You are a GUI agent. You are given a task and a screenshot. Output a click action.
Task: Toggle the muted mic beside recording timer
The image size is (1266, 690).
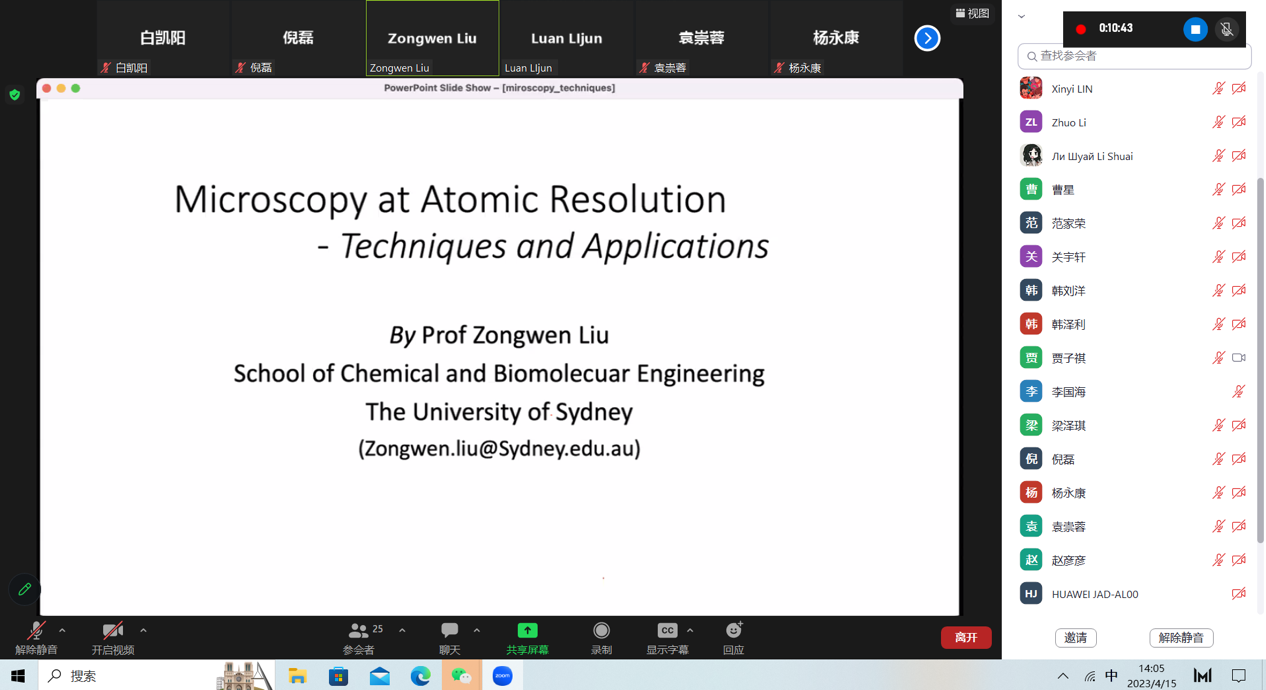(1227, 30)
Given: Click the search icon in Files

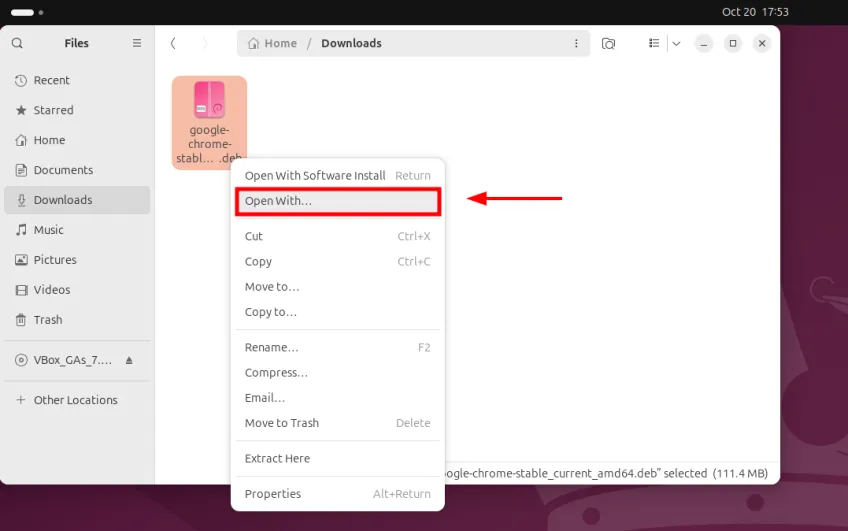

#### [EXERCISE DESCRIPTION]
Convert the listing above into a JSON list of strings, one string per line, omitting blank lines and leaving out the pictures.

#### [ANSWER IN FULL]
[
  "You are a GUI agent. You are given a task and a screenshot. Output a click action.",
  "Task: Toggle the muted mic beside recording timer",
  "The image size is (1266, 690).",
  "(1227, 30)",
  "Given: Click the search icon in Files"
]